Unpacking the Bookstore

Spring 2014 Issue

For Laurence Roth, professor of English and director of the Jewish Studies Program at Susquehanna University, the bookstore has always been about more than mere commerce. Growing up in Los Angeles, Roth’s father owned the largest Jewish bookstore in the country. And it was there-while sitting behind the counter and listening to customers’ conversations, or wandering the myriad aisles that overflowed with hundreds of books-that Roth came to see the bookstore as so much more.

“I like to say that I was raised in a Jewish household, but I really grew up in a Jewish bookstore,” says Roth, who, in addition to teaching courses on topics such as Jewish literature, contemporary American literature and literary theory, is also the author of Inspecting Jews: American Jewish Detective Stories and editor of Modern Language Studies, the scholarly journal of the Northeast Modern Language Association.

“That bookstore was not only my introduction to literature but also my introduction to the social world surrounding books,” says Roth, who is currently working on a memoir/critical study calledUnpacking My Father’s Bookstore: Collection, Commerce, Literature. “For me it was all about the people you interacted with as well as the books themselves.

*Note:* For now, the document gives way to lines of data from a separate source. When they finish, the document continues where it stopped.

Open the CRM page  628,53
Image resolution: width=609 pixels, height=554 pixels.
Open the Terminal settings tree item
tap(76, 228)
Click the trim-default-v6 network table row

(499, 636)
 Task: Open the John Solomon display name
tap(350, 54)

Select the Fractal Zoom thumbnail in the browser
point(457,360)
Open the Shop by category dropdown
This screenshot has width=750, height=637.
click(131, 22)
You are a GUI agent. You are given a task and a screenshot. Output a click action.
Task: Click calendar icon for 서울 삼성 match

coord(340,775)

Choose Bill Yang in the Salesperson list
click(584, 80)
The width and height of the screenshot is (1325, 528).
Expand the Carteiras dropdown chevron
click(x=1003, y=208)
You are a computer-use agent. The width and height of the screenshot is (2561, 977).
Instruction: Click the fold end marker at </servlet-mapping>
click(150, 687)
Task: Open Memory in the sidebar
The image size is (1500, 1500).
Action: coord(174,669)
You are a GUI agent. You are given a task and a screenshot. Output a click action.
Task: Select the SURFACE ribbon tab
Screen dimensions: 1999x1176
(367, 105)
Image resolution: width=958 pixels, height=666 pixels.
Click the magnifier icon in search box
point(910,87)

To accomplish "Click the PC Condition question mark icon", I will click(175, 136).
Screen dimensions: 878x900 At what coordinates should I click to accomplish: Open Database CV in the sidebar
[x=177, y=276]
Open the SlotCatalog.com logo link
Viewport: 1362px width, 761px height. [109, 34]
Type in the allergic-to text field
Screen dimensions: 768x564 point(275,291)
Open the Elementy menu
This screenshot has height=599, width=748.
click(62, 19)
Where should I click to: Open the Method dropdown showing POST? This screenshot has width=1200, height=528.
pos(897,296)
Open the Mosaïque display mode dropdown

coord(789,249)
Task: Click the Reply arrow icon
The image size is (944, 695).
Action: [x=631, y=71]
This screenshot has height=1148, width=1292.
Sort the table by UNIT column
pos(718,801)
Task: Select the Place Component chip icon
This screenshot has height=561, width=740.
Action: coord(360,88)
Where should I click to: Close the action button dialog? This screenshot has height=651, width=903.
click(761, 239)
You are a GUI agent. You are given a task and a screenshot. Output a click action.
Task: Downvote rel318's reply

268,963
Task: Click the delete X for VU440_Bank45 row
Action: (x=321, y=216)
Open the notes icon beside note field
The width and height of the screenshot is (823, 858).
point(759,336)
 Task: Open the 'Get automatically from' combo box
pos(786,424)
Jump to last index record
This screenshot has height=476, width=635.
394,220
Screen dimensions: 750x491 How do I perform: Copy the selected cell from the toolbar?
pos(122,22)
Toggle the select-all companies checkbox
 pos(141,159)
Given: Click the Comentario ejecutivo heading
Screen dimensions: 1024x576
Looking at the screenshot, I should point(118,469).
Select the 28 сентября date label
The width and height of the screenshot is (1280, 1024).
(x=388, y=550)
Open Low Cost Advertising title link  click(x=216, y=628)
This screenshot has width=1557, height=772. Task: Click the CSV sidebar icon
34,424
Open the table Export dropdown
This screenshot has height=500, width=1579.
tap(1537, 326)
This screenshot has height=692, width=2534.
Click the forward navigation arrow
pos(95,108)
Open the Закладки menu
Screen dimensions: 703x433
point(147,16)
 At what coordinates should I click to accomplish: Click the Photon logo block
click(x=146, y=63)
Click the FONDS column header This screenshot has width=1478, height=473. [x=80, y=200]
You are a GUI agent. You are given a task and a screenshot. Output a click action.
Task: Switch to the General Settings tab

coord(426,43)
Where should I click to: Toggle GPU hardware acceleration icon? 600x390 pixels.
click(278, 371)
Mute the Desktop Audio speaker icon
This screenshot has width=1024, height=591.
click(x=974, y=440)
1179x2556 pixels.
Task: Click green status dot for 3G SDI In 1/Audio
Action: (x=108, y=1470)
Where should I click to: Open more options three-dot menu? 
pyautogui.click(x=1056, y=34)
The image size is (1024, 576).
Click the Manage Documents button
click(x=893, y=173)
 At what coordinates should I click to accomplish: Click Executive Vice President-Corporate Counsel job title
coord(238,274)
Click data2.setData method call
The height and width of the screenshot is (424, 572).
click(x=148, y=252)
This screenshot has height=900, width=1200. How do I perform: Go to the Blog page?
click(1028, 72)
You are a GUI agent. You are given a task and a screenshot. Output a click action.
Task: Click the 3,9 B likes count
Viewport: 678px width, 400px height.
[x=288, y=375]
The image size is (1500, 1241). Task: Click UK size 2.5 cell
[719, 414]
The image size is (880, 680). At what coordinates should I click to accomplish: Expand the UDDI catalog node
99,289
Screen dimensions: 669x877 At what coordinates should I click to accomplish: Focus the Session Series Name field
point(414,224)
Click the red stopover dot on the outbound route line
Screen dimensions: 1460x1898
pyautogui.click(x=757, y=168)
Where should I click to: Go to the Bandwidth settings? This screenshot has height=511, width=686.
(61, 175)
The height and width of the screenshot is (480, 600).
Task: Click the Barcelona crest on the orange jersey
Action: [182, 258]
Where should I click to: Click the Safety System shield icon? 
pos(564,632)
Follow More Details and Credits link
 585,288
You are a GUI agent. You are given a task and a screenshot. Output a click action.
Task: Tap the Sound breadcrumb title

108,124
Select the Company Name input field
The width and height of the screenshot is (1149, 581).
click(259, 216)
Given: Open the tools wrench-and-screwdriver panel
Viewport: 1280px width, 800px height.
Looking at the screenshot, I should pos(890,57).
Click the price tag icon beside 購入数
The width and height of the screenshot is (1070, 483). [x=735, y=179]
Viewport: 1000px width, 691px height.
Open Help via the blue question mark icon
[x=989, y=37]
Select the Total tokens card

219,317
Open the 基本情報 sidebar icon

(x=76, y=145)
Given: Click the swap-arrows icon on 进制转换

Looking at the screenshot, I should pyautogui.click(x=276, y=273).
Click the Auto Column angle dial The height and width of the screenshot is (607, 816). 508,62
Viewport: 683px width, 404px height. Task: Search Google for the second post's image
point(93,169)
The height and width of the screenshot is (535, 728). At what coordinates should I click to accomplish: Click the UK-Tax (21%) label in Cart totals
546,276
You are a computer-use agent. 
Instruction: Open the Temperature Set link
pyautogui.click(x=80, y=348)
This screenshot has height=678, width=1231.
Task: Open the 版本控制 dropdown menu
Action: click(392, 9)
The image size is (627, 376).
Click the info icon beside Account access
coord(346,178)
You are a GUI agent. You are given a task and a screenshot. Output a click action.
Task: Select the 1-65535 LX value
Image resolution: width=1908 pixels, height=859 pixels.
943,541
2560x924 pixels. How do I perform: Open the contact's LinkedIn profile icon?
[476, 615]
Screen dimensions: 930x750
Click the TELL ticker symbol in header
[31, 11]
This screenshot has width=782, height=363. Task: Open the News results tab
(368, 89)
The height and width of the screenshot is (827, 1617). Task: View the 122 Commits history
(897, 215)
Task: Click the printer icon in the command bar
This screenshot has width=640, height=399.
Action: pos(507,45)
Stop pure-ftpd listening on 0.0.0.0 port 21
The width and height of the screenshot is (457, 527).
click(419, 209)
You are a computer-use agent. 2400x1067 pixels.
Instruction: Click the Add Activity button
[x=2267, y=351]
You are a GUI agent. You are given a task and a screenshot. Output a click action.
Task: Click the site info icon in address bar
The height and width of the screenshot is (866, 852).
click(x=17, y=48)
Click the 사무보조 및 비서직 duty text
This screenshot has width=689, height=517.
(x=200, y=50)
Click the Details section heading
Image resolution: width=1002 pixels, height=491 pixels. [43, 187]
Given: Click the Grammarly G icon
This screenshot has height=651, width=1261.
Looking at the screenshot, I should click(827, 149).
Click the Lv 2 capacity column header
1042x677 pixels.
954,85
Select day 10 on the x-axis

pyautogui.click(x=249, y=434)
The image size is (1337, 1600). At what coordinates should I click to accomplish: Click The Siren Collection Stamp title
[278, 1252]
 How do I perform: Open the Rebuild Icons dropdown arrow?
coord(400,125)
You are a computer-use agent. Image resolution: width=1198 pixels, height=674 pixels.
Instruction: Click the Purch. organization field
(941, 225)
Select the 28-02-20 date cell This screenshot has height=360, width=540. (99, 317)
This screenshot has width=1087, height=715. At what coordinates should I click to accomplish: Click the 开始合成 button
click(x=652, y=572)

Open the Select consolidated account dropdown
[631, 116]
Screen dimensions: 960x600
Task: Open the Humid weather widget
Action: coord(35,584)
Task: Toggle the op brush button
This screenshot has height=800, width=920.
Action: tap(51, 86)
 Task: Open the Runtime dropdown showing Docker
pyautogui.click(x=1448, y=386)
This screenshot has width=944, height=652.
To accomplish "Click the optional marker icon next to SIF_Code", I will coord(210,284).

Literature is an embodied experience that happens between the people you meet as well as between the brain and the page.”

Those formative experiences have been the catalyst for much of Roth’s work at Susquehanna, including the formation of a brand new course called Unpacking The Bookstore, which had its first run at the university last fall and will likely be back on the academic calendar in 2015. Combining online and traditional classroom work, the course required students to use digital technology to research five of the world’s most famous bookstores from both material culture and literary perspectives, making it the first publicly visible hybrid course at Susquehanna.

The idea first came to Roth a few years ago when he realized there wasn’t a single course offered by Susquehanna’s literature department that looked closely at bookstores, either as cultural hubs or economic enterprises. What’s more, Roth was already intrigued by the possibility of combining classroom instruction with student assignments generated entirely online.

Using his memoir project as a blueprint, Roth began designing the course in the spring of 2012. The initiative for the course grew out of a collaboration between Roth, the digital storytelling nonprofit Citizen Film, and the New Media in Jewish Studies Collaborative at Columbia University, an incubation tank for innovation following the new, visual turn in contemporary Judaic Studies scholarship. The work of the collaborative is made possible by the San Francisco-based Jim Joseph Foundation, building on an ignition grant awarded to Citizen Film by the Covenant Foundation.”

For some time now I’ve been keenly aware that the digital world is fast becoming a part of the educational environment,” says Roth. “This was my chance to show how Jewish Studies scholarship is responding to that, and to truly fuse the benefits of the classroom with new forms of writing. But it also meant that I had to rethink the way I taught a course. It was almost like starting from scratch as a teacher.”